··· Data in this exercise

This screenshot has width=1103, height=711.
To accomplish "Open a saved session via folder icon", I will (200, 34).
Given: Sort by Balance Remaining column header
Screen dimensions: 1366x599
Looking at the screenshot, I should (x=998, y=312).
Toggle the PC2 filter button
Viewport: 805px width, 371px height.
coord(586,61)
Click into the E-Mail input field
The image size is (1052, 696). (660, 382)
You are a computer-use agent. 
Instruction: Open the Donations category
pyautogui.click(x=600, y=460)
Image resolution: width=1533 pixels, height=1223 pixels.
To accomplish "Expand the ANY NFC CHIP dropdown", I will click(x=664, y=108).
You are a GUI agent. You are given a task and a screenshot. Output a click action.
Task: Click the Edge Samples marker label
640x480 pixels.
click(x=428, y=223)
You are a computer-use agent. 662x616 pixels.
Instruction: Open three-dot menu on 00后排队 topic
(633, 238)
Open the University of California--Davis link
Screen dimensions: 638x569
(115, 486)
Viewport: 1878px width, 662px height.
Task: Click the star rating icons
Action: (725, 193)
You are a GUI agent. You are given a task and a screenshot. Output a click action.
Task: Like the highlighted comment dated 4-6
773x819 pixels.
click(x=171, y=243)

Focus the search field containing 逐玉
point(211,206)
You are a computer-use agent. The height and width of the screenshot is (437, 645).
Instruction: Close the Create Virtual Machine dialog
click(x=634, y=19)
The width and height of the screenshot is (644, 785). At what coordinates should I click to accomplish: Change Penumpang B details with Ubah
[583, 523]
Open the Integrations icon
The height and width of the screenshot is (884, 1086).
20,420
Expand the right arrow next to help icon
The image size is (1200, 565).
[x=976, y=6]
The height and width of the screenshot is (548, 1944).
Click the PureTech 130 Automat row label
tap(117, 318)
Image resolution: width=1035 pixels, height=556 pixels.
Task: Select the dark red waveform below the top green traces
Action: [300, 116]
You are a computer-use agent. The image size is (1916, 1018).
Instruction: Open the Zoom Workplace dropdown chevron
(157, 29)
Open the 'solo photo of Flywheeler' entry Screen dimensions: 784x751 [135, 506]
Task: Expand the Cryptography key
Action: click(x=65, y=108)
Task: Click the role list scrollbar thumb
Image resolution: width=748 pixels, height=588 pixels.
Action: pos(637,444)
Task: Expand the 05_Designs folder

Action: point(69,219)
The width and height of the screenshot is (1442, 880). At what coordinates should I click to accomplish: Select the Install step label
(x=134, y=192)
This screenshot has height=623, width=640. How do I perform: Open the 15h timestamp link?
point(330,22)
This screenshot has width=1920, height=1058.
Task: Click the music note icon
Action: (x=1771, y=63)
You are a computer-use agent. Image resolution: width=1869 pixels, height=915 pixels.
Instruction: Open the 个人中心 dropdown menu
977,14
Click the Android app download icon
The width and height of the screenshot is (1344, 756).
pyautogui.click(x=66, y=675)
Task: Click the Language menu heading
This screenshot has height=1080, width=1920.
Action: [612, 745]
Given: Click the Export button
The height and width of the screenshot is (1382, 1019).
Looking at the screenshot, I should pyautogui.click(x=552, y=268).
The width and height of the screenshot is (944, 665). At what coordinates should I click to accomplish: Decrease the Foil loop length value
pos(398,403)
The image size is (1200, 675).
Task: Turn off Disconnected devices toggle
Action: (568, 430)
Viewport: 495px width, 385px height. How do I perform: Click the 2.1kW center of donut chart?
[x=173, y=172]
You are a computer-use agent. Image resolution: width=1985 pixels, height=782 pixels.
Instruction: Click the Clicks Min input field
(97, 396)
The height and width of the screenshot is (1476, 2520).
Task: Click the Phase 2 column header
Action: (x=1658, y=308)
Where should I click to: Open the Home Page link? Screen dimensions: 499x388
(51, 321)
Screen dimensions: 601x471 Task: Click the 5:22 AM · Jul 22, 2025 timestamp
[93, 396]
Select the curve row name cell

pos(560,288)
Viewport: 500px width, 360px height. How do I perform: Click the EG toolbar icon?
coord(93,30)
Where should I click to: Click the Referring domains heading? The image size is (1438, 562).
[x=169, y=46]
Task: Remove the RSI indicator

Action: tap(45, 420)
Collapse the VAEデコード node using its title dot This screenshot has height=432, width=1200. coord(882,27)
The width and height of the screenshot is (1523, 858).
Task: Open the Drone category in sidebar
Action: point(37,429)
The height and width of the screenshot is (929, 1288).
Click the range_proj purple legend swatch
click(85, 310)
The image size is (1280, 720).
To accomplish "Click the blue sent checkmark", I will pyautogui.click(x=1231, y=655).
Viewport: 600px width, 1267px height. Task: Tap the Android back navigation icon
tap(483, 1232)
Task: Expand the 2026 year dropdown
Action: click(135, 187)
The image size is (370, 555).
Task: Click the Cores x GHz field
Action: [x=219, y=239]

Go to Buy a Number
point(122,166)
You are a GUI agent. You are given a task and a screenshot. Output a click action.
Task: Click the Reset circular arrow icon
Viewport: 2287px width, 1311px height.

······

## Exercise
Retype the data in full, exactly.

## Task solution
This screenshot has width=1103, height=711.
To accomplish "Open a saved session via folder icon", I will (200, 34).
Given: Sort by Balance Remaining column header
Screen dimensions: 1366x599
Looking at the screenshot, I should (x=998, y=312).
Toggle the PC2 filter button
Viewport: 805px width, 371px height.
coord(586,61)
Click into the E-Mail input field
The image size is (1052, 696). (660, 382)
You are a computer-use agent. 
Instruction: Open the Donations category
pyautogui.click(x=600, y=460)
Image resolution: width=1533 pixels, height=1223 pixels.
To accomplish "Expand the ANY NFC CHIP dropdown", I will click(x=664, y=108).
You are a GUI agent. You are given a task and a screenshot. Output a click action.
Task: Click the Edge Samples marker label
640x480 pixels.
click(x=428, y=223)
You are a computer-use agent. 662x616 pixels.
Instruction: Open three-dot menu on 00后排队 topic
(633, 238)
Open the University of California--Davis link
Screen dimensions: 638x569
(115, 486)
Viewport: 1878px width, 662px height.
Task: Click the star rating icons
Action: (725, 193)
You are a GUI agent. You are given a task and a screenshot. Output a click action.
Task: Like the highlighted comment dated 4-6
773x819 pixels.
click(x=171, y=243)

Focus the search field containing 逐玉
point(211,206)
You are a computer-use agent. The height and width of the screenshot is (437, 645).
Instruction: Close the Create Virtual Machine dialog
click(x=634, y=19)
The width and height of the screenshot is (644, 785). At what coordinates should I click to accomplish: Change Penumpang B details with Ubah
[583, 523]
Open the Integrations icon
The height and width of the screenshot is (884, 1086).
20,420
Expand the right arrow next to help icon
The image size is (1200, 565).
[x=976, y=6]
The height and width of the screenshot is (548, 1944).
Click the PureTech 130 Automat row label
tap(117, 318)
Image resolution: width=1035 pixels, height=556 pixels.
Task: Select the dark red waveform below the top green traces
Action: [300, 116]
You are a computer-use agent. The image size is (1916, 1018).
Instruction: Open the Zoom Workplace dropdown chevron
(157, 29)
Open the 'solo photo of Flywheeler' entry Screen dimensions: 784x751 [135, 506]
Task: Expand the Cryptography key
Action: click(x=65, y=108)
Task: Click the role list scrollbar thumb
Image resolution: width=748 pixels, height=588 pixels.
Action: pos(637,444)
Task: Expand the 05_Designs folder

Action: point(69,219)
The width and height of the screenshot is (1442, 880). At what coordinates should I click to accomplish: Select the Install step label
(x=134, y=192)
This screenshot has height=623, width=640. How do I perform: Open the 15h timestamp link?
point(330,22)
This screenshot has width=1920, height=1058.
Task: Click the music note icon
Action: (x=1771, y=63)
You are a computer-use agent. Image resolution: width=1869 pixels, height=915 pixels.
Instruction: Open the 个人中心 dropdown menu
977,14
Click the Android app download icon
The width and height of the screenshot is (1344, 756).
pyautogui.click(x=66, y=675)
Task: Click the Language menu heading
This screenshot has height=1080, width=1920.
Action: [612, 745]
Given: Click the Export button
The height and width of the screenshot is (1382, 1019).
Looking at the screenshot, I should pyautogui.click(x=552, y=268).
The width and height of the screenshot is (944, 665). At what coordinates should I click to accomplish: Decrease the Foil loop length value
pos(398,403)
The image size is (1200, 675).
Task: Turn off Disconnected devices toggle
Action: (568, 430)
Viewport: 495px width, 385px height. How do I perform: Click the 2.1kW center of donut chart?
[x=173, y=172]
You are a computer-use agent. Image resolution: width=1985 pixels, height=782 pixels.
Instruction: Click the Clicks Min input field
(97, 396)
The height and width of the screenshot is (1476, 2520).
Task: Click the Phase 2 column header
Action: (x=1658, y=308)
Where should I click to: Open the Home Page link? Screen dimensions: 499x388
(51, 321)
Screen dimensions: 601x471 Task: Click the 5:22 AM · Jul 22, 2025 timestamp
[93, 396]
Select the curve row name cell

pos(560,288)
Viewport: 500px width, 360px height. How do I perform: Click the EG toolbar icon?
coord(93,30)
Where should I click to: Click the Referring domains heading? The image size is (1438, 562).
[x=169, y=46]
Task: Remove the RSI indicator

Action: tap(45, 420)
Collapse the VAEデコード node using its title dot This screenshot has height=432, width=1200. coord(882,27)
The width and height of the screenshot is (1523, 858).
Task: Open the Drone category in sidebar
Action: point(37,429)
The height and width of the screenshot is (929, 1288).
Click the range_proj purple legend swatch
click(85, 310)
The image size is (1280, 720).
To accomplish "Click the blue sent checkmark", I will pyautogui.click(x=1231, y=655).
Viewport: 600px width, 1267px height. Task: Tap the Android back navigation icon
tap(483, 1232)
Task: Expand the 2026 year dropdown
Action: click(135, 187)
The image size is (370, 555).
Task: Click the Cores x GHz field
Action: [x=219, y=239]

Go to Buy a Number
point(122,166)
You are a GUI agent. You are given a task and a screenshot. Output a click action.
Task: Click the Reset circular arrow icon
Viewport: 2287px width, 1311px height.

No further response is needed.